In its referral HCCL did not rely on a particular terms of the contract but simply pleaded:”By an agreement [Glendalough] employed [HCCL] to carry out the construction of a Residential Block and B1 Studios at 121-127 Church Walk, London.”

There was a series of exchanges between the parties and the adjudicator, including a debate on the timing of the adjudicator’s appointment. Glendalough, at all times, challenged the adjudicator’s jurisdiction on the ground that, by not evidencing the construction contract in writing in its referral notice, HCCL failed to comply with the Scheme for Construction Contracts 1998. Of critical importance is where it admitted the existence of the agreement by saying “… paragraph 2.1 [of the referral] is admitted” and alleged that the form of contract was the JCT Standard Form of Building Contract Revision 2 2009 with Quantities.
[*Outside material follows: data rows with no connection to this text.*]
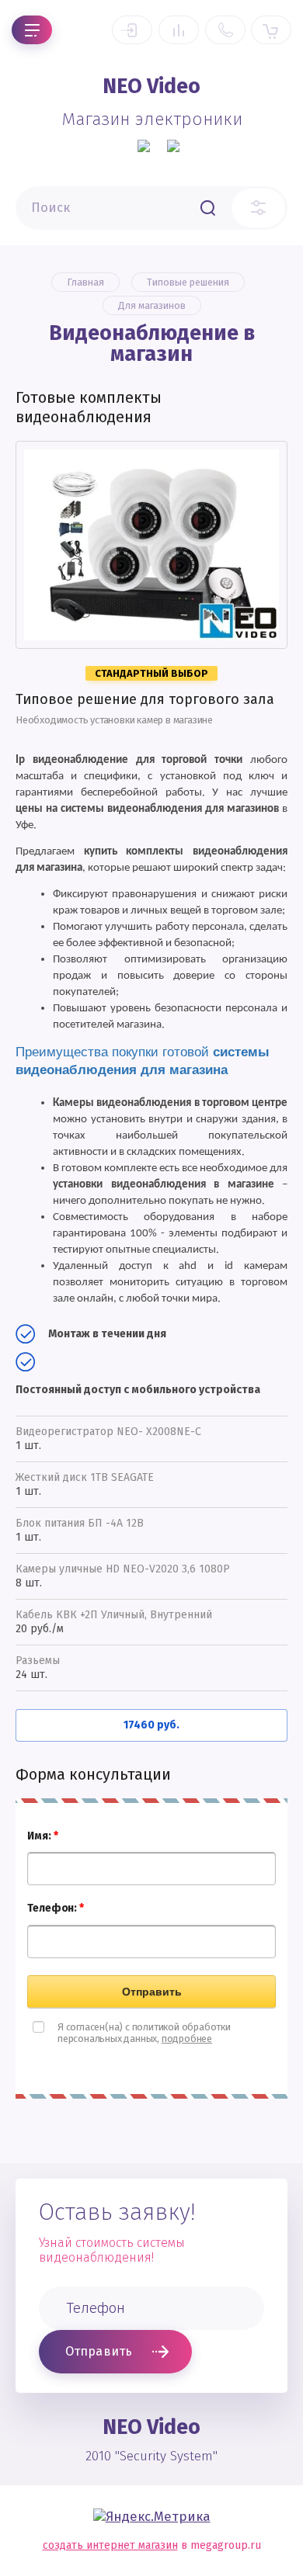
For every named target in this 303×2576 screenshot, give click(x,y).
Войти (132, 30)
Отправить (152, 1991)
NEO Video (151, 86)
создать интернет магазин (110, 2545)
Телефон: (55, 1908)
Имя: (42, 1836)
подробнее (187, 2038)
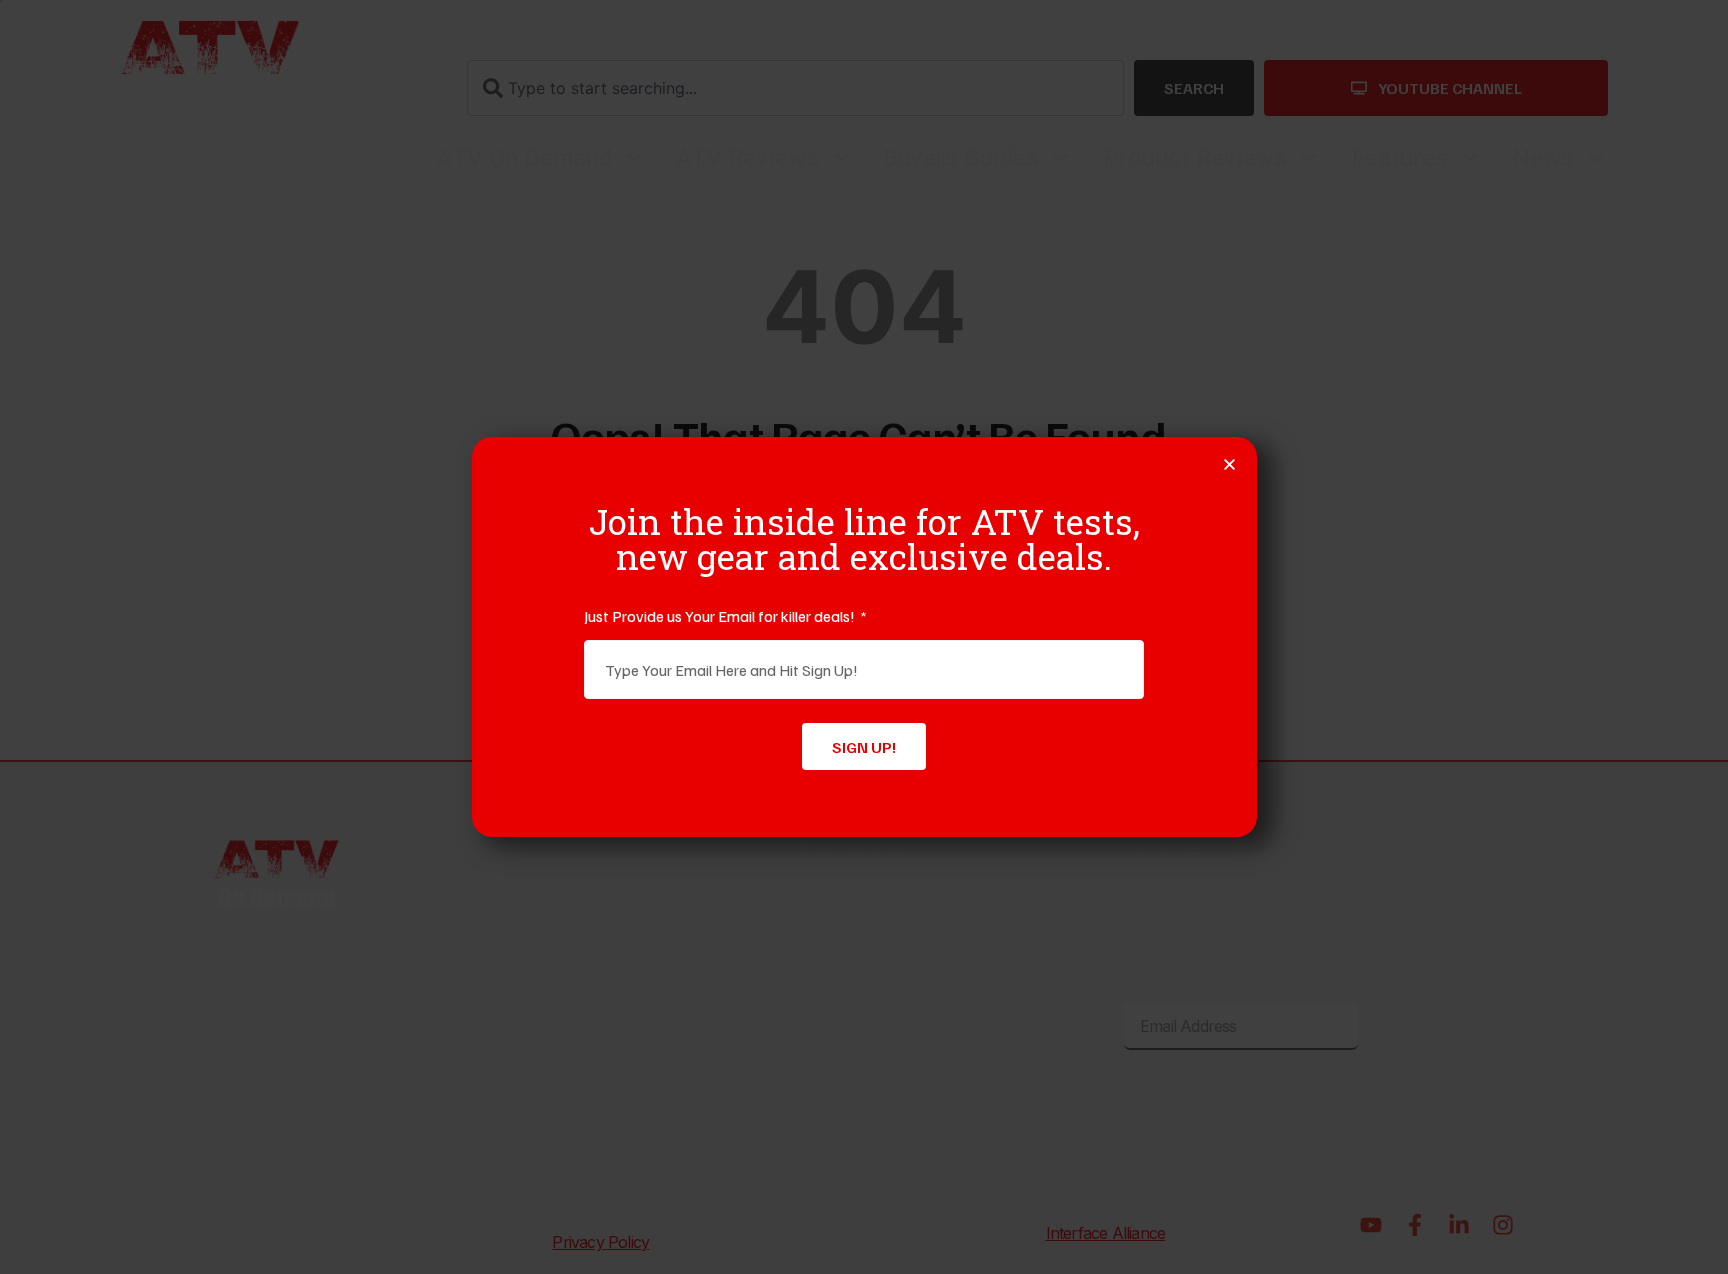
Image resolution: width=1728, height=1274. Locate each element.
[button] (1229, 464)
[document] (864, 637)
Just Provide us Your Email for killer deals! (721, 616)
Glendalough sought a declaration to the effect that the adjudicator had no jurisdiction and should resign

Along with injunctive reliefs, Glendalough sought a declaration from the Technology and Construction Court, so the adjudicator had no jurisdiction to determine the dispute and must therefore resign.

S107 requires a construction contract to be in writing and subsection (5) provides that:

“An exchange of written submissions in adjudication proceedings … in which the existence of an agreement otherwise than in writing is alleged by one party against another party and not denied by the other party in his response constitutes […] an agreement in writing to the effect alleged.”

Mr Justice Edwards-Stuart reviewed a number of relevant authorities and endorsed Mr Justice Coulson’s judgment in SG South Ltd v Swan Yard (Cirencester) Ltd that the language of s107(5) is “a little opaque”, which “appeared designed to prevent the responding party, who has accepted the adjudicator’s jurisdiction notwithstanding the absence of a clear contract in writing, from going back on his concession.”

The judge observed that Glendalough had challenged the adjudicator’s jurisdiction on the ground of HCCL’s non-compliance with the scheme but had never raised the point that HCCL was relying on an agreement that was made otherwise than in writing so that it had no right to refer the dispute to adjudication. The judge held that since lawyers usually refer to “an agreement in writing” when referring to a written contract, the absence of either any date of the alleged agreement or any reference to writing, suggests that what was being alleged by HCCL was an agreement otherwise than in writing.

This left the question of whether the letter of intent was a construction contract for the adjudicator to decide and in dismissing Glendalough’s application, the court held that:

  • the word “agreement” in the referral notice could not have been described in wider terms and was sufficient to bring s107(5) into play
  • Glendalough ought to have known if HCCL was alleging that there was an oral agreement and could have made an appropriate denial in its response
  • a denial at some later stage in the adjudication simply came too late
  • since s107(5) was engaged, and irrespective of Glendalough’s claim that at all times it had reserved its rights to jurisdictional challenge, it was no longer open to either party, or the adjudicator, to assert or decide that the adjudicator has no jurisdiction because the referral did not disclose an agreement in writing.

Glendalough Associated SA v Harris Calnan Construction Co Ltd [2013] EWHC 3142 (TCC) is a reminder that relying on agreements made otherwise than in writing by reference to terms made in writing carries a lot of risk.